In talking with people that are new to the idea of iterative and incremental development, this is often the most common thing I hear.

“We can’t deploy anything until we have everything done”

Of course, this raises the stakes, because you don’t get an opportunity to learn about what your customers want. You can easily gold-plate something that doesn’t fit the need in the market, ending up months or possibly even years behind your competition. Even in a regulatory environment where you feel everything is spelled out for you, there’s often quite a bit of room to be innovative or deliver incrementally.

There seems to be this belief that people don’t want products unless they have all of the possible bells and whistles, especially in an established market or product. But I think there’s an amazing case study to evaluate the veracity of this claim, and it’s hiding in plain sight.

Tesla has been developing the Model 3 software in a very iterative and incremental way since they rolled it out. The first group of cars delivered to their owners didn’t even have FM radio enabled! If you wanted to listen to music in your shiny new $50K+ car, you had to do it through your phone’s Bluetooth connection. The next thing was that didn’t exist was an intermittent wiper setting, you could only use the auto wiper feature, low, medium, or high. In true learning organization fashion, they received a tweet from a customer informing them that when they open the door in the rain, the wipers kicked on, soaking them, and the door of the car. The next software update addressed that problem. They’ve even made it incredibly simple for you to provide feedback, no going to the website, sending an email, or anything that droll; simply say, ‘bug report’ and articulate the nature of the problem, and it’s logged. Simple, easy, real-time. The car has been steadily improving since the day it rolled off the assembly line, and guess what? People love it.

People are in love with the idea that the product they paid for is continuing to get better and better. And Tesla has shown with the Model S and X that they will continue to update the platform as they think up more things that the cars can or should do. It’s no wonder that Tesla is valued so highly, they’re doing something that no other automaker is capable of doing right now, and that’s making the product you buy, get better over time, instead of being stagnant.

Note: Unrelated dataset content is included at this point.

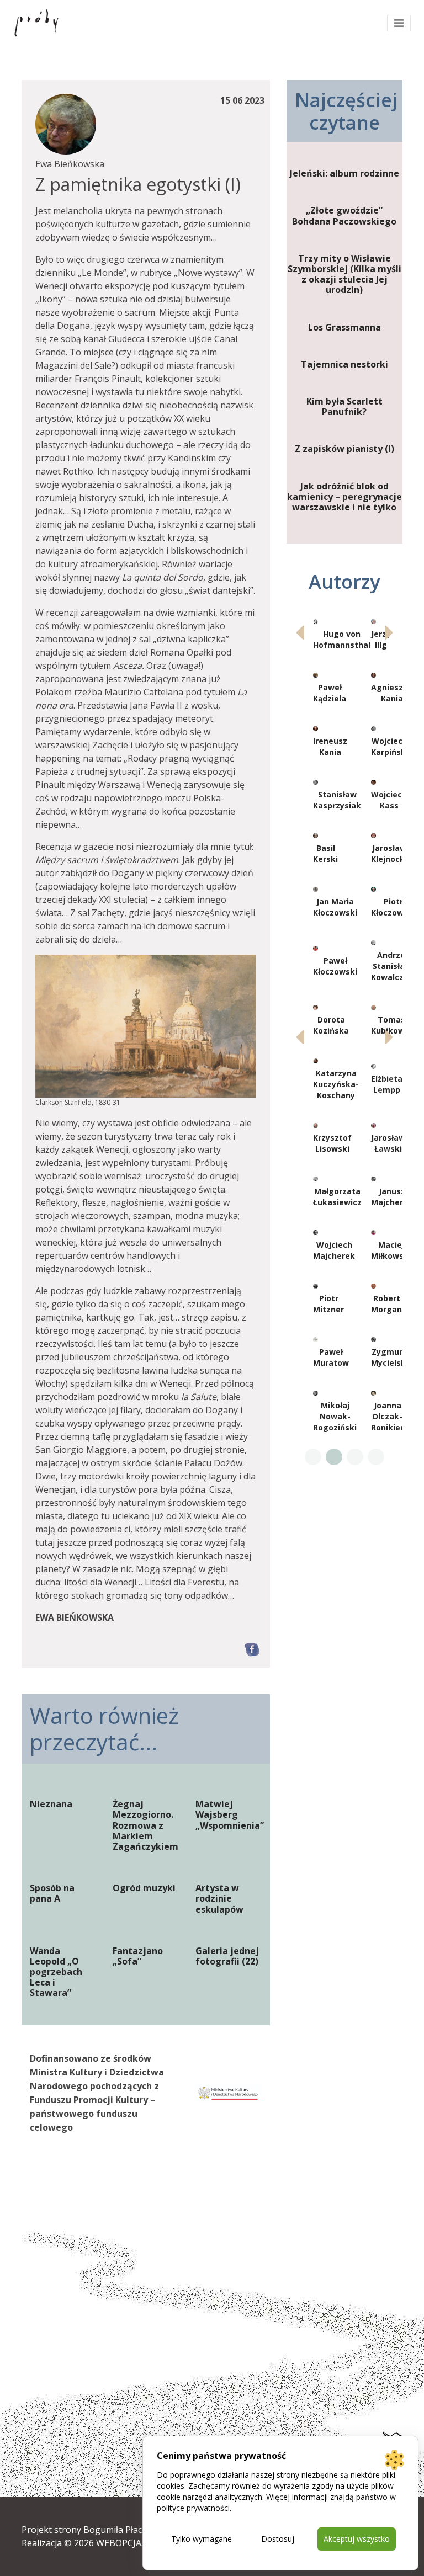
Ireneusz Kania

I think that Tesla has demonstrated, in an existing, highly competitive, and regulated market, they’re able to innovate and deliver in an iterative and incremental fashion. The question you have to start asking yourself when you say it can’t be done for you, “What’s keeping me from doing that?” and then take a very hard look at the answer. Are those reasons really real? Have you tested them to see if they’re actually valid? What’s the actual likelihood that any of them will come to bear? If they’re not real, then try it out! Figure out what the minimum work you have to do is, then give it to your customers and see how they are using it, learn from that, then build the next version to improve it.